Task directions
Carry on the article announcing ACCORD's latest peacebuilding Policy & Practice Brief from the point where it stops.

Page text

Latest ACCORD Policy & Practice Brief provides recommendations for external peacebuilders

ACCORD-PPB-28

ACCORD's newest PPB sets forth key guidelines for non-state actors to assist in further enabling national peacebuilding efforts.

Entitled Creating an enabling peacebuilding environment: How can external actors contribute to resilience?, the latest Policy & Practice Brief (PPB) published by the African Centre for the Constructive Resolution of Disputes (ACCORD) focuses on how external peacebuilding actors can contribute to a country’s self-sustainable resilience to tensions, external influences and shocks.

Written by ACCORD’s Gustavo de Carvalho, Cedric de Coning and Lesley Connolly, the PPB argues that peacebuilding approaches should aim to enhance a society’s institutional capacities to stimulate the development of local human abilities and collective social institutions so that societies are resilient and better able to manage change.

The ideas and approaches set forth in this PPB will help peacebuilding actors to understand:

  • the critical elements that enable a society to avoid relapsing into violent conflict and to build sustainable peace
  • what external actors can do – and what they should not do – to assist a society or country to develop an enabling peacebuilding environment
  • how external actors can provide such a society with the space it needs to allow its own resilience to emerge and for the country to achieve sustainable peace.

Given information
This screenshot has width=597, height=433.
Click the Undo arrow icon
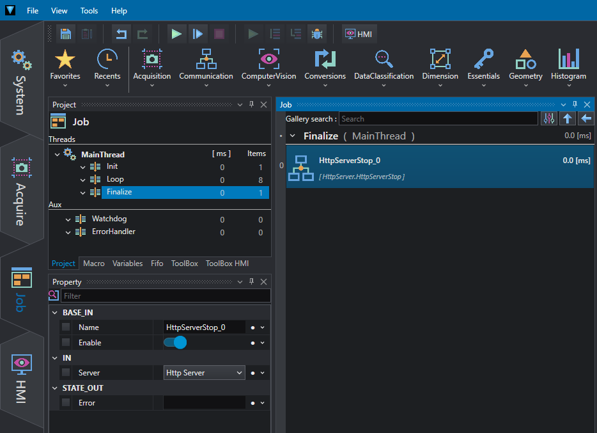click(121, 34)
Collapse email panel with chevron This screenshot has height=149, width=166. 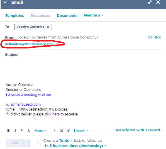(5, 2)
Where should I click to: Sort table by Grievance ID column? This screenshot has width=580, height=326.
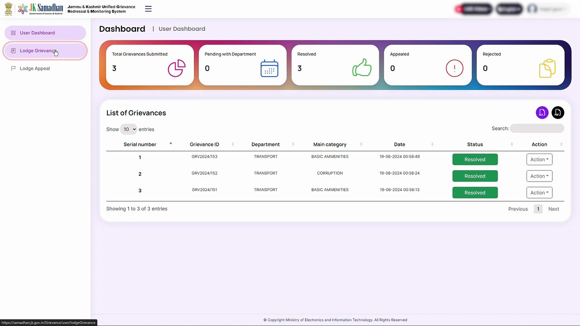pos(204,144)
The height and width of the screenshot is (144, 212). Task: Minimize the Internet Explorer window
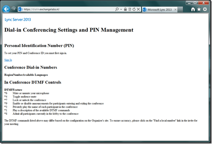188,3
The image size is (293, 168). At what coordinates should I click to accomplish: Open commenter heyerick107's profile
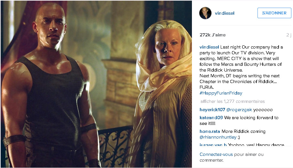click(x=212, y=110)
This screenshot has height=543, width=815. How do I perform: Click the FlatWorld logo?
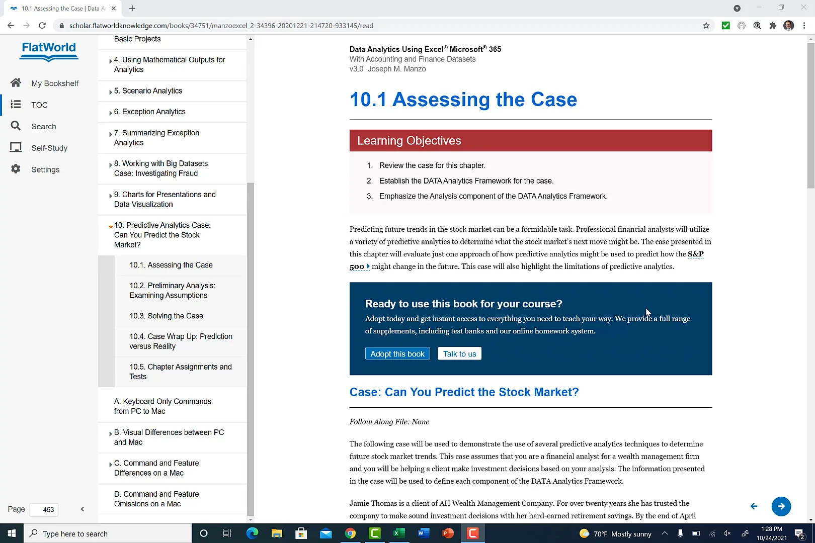tap(48, 52)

Final result
The brief analyses how certain approaches can foster the creation of enabling peacebuilding environments and provides recommendations on how external actors can support these processes while avoiding pitfalls, focusing particularly on the concepts of fragility and resilience. It explains that instead of contributing to resilience, external actors often contribute to a country’s fragility and that interference from external actors may inhibit countries’ self-identification of vulnerabilities, challenges, and operationalisation of initiatives aimed at transforming fragility into resilient social institutions. The authors urge that instead of understanding local ownership as a process of consulting and involving locals to understand how externally designed models can be made to fit the local context, self-sustainable peace requires that local societies generate their own choices about their future.

In conclusion, the brief advances that external actors should become more aware of their roles so that they can better contribute to the creation of an enabling peacebuilding environment by safeguarding, stimulating, facilitating and creating sufficient space for societies to develop resilient capacities. The authors suggest several important elements for the creation of this enabling environment.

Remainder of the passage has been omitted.